Yes, he kidnaps her, with the conniving of Zeus; no, he doesn't rape her. In the Underworld, Persephone, who has long been restless under her domineering mother's thumb, finds purpose, love, and even a name (Demeter has only called her Kore, or "girl," meaning to pass on the name Demeter on her own deathbed).
Gellis's Greek gods aren't, really. They are another race of humans: taller, stronger, much longer-lived - AND they are mages, each with unique inborn Gifts. Hades can pass himself (and anyone he is carrying) through solid rock, as well as melt rock and move it. The people in his Underworld aren't actually dead - they are the outcasts who have been driven away from their villages and homes, for various reasons.

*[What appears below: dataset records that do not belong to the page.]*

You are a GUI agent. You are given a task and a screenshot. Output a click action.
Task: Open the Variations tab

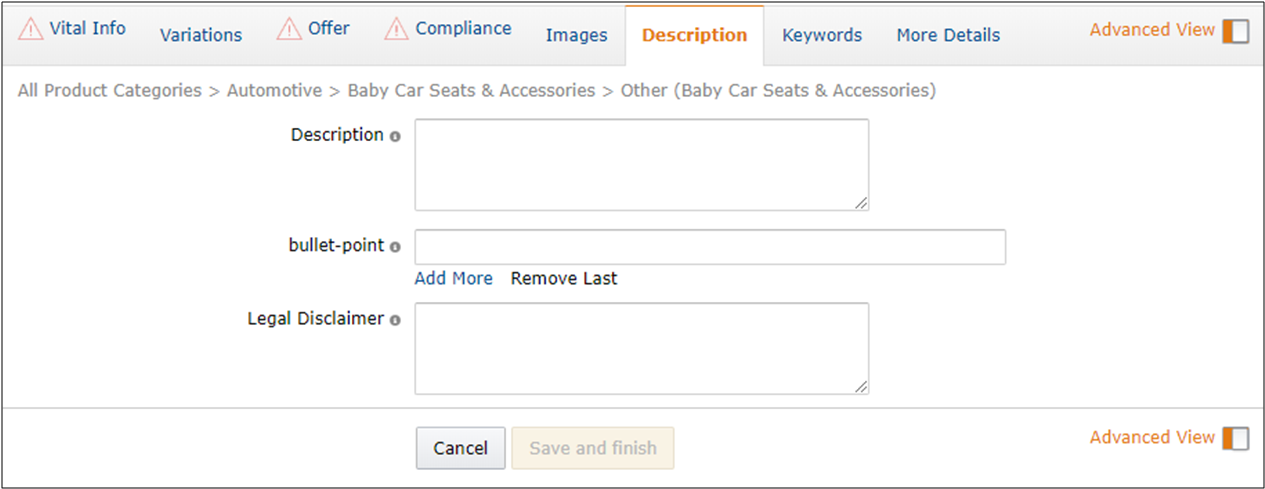pos(201,35)
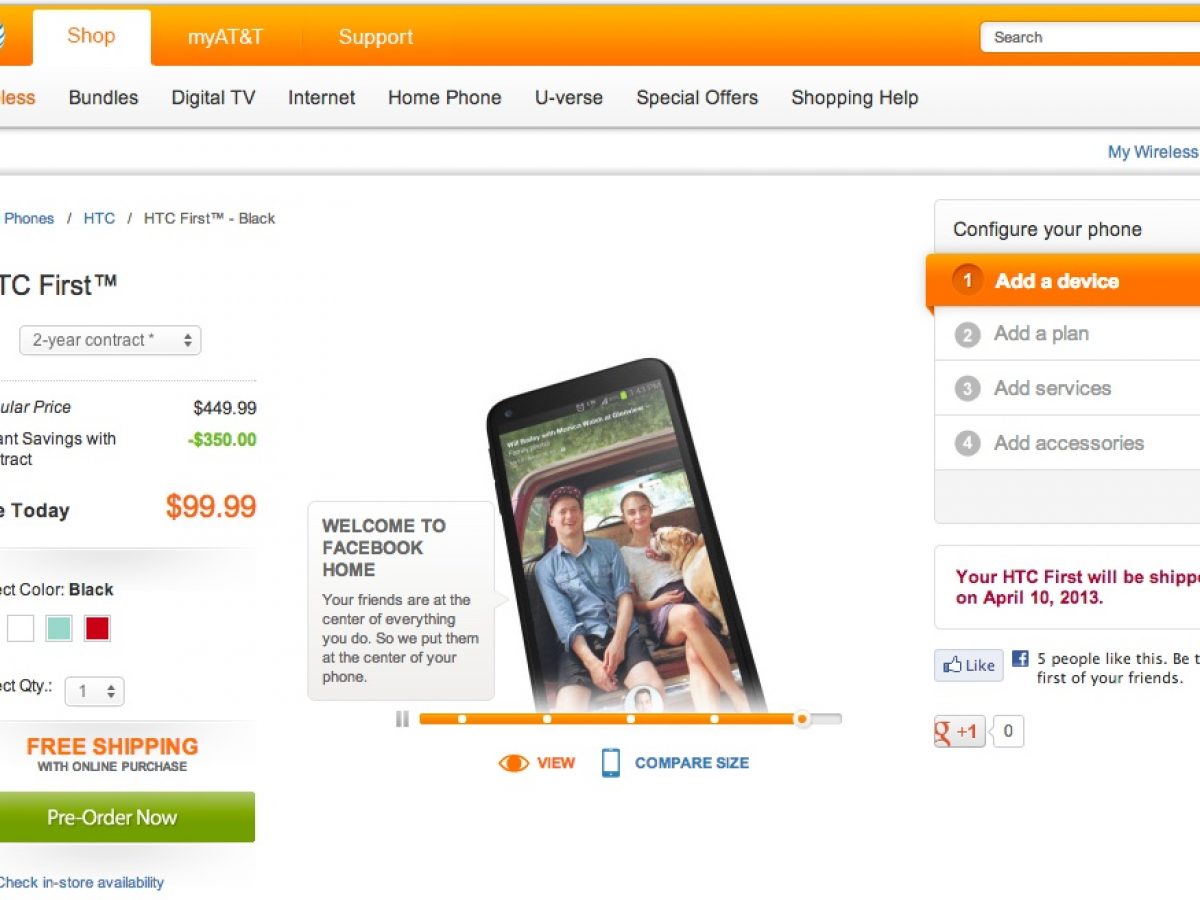Image resolution: width=1200 pixels, height=900 pixels.
Task: Click the Facebook Like thumbs-up button
Action: 968,665
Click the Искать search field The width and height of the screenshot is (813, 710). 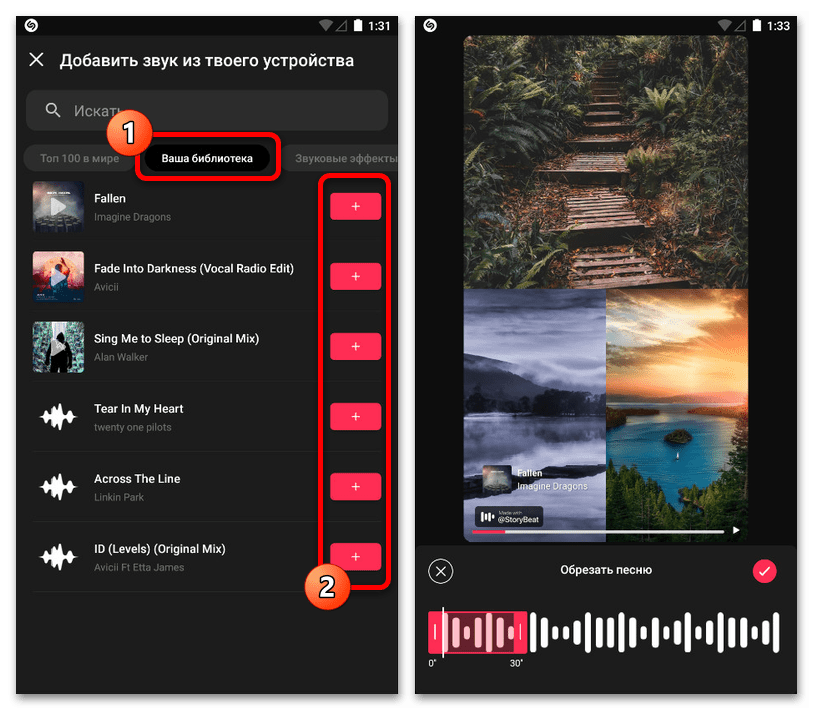[207, 110]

Hades' underground realm is both dazzling and dangerous, full of jewels and crystal, but also wild beasts, a foul ?fungus?, and the threat of cave-ins. There is also the danger of starvation; Hades' people till the ground in some secret valleys, but without a priestess of the Mother to bless the fields, they will not bear the amount of grain required to feed the population.
Demeter has long been blessing the fields of Olympus to similar purpose, but deprived of her daughter, she rebels. Now Olympus is in danger of collapse, and despite his strength and powers, Hades cannot withstand all of the other mages, combined. He has to let Persephone go back to her mother.
This Persephone rules as Queen and equal partner to Hades. Additionally, though her mother Demeter always told her she had no Gift, she finds that she does have a very strong one. Hades teaches her how to use it, and how to shield it from any mage who would try to use it - even himself.
Demeter comes off controlling and overbearing, but in the end, she (somewhat reluctantly) agrees to loosen her demands on her daughter - realizing that the headstrong, grown Persephone is not her little Kore any longer, and cannot be compelled or blackmailed into working as her helper, blessing the fields, but only as a willing partner, on her own terms.